Fin dall’inizio ci furono delle prestazioni eccezionali e inaspettate. Nella sua prima partita nella bolla T.J. Warren degli Indiana Pacers – uno che in media faceva meno di 20 punti a partita – ne fece 53 in una sola volta; e tenendo conto anche delle nove partite successive giocate a Orlando totalizzò una media di 26,6 punti.

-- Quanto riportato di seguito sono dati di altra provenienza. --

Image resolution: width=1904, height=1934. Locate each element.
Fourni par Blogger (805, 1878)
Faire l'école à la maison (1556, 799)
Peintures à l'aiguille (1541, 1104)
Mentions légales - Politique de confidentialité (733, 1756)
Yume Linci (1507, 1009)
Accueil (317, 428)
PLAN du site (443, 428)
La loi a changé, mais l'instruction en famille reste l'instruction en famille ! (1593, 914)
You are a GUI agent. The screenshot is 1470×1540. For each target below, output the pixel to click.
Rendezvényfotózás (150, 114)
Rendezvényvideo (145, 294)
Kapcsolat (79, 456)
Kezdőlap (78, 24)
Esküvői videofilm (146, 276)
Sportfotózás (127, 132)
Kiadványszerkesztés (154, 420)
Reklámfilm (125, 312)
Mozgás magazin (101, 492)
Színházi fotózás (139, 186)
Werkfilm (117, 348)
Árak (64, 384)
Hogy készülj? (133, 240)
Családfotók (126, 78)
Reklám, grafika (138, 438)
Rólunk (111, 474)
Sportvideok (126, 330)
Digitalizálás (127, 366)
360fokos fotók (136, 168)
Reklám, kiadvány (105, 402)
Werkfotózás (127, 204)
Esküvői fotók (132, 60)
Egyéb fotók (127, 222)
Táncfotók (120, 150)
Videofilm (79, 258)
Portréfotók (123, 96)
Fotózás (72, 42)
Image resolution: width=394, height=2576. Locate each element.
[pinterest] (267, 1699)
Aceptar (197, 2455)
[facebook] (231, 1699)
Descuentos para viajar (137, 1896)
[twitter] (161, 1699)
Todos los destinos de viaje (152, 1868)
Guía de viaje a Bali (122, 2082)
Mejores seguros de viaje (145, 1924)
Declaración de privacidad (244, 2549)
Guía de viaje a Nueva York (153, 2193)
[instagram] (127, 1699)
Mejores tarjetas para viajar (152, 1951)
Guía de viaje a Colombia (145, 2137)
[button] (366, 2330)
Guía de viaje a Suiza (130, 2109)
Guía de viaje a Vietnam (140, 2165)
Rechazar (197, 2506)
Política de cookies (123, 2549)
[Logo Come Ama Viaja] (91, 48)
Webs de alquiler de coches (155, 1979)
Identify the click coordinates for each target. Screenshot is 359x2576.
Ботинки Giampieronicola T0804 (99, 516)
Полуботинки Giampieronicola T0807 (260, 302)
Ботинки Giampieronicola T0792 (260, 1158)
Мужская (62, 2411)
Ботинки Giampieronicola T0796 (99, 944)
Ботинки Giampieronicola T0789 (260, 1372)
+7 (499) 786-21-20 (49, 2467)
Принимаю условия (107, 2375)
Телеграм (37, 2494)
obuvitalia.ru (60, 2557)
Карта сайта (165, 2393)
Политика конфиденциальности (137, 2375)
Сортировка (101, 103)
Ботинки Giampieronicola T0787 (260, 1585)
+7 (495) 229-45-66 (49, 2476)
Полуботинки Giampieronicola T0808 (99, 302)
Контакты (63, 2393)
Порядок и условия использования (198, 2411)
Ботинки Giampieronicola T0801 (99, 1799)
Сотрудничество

Nella bolla i giocatori si allenavano e giocavano sempre negli stessi campi, e alla fine ci presero (letteralmente) la mano, tant’è che nei playoff – dove spesso è più difficile segnare, perché il livello è più alto e la tensione è maggiore – le statistiche di tiro non peggiorarono come nelle altre stagioni.
Per molti, quindi, quella non fu un “vera” stagione di NBA: non solo perché la regular season era stata ridotta di alcune partite (cosa che accadde anche l’anno successivo), ma anche perché i giocatori si trovarono in un contesto apparentemente agevole, privo di certe pressioni – da parte dei tifosi o dei giornalisti, per esempio – e delle fatiche tipiche di una stagione normale.
Ma queste circostanze non avvantaggiarono una squadra più di un’altra: erano tutte nelle stesse condizioni. Anzi, secondo LeBron James nella bolla il basket raggiunse la sua «forma più pura».
In effetti il livello di gioco fu alto – difficile dire se quanto, un po’ meno o un po’ più rispetto alle altre stagioni – e i playoff furono intensi e spettacolari. In quelle partite i migliori giocatori NBA degli ultimi anni (come Damian Lillard, Luka Doncic, James Harden o lo stesso Booker) fecero delle prestazioni memorabili.
Per fare un esempio, nella gara 4 degli ottavi di finale lo sloveno Luka Doncic – che giocava ancora nei Dallas Mavericks e aveva solo 21 anni – fece 43 punti, 17 rimbalzi e 13 assist contro i Los Angeles Clippers, una delle squadre più forti dell’anno, e segnò il canestro della vittoria all’ultimo secondo dei tempi supplementari.
I migliori momenti della “bolla” (a un minuto esatto c’è quel canestro decisivo di Doncic)
Insomma, la stagione della “bolla” di Orlando fu competitiva allo stesso modo delle altre. Per alcuni giornalisti e giocatori fu anzi più difficile del normale: stare nella bolla voleva dire restare isolati, spesso lontani dalla famiglia; e dal punto di vista sportivo riprendere a giocare ad alti livelli dopo quattro mesi di stop fu complicato.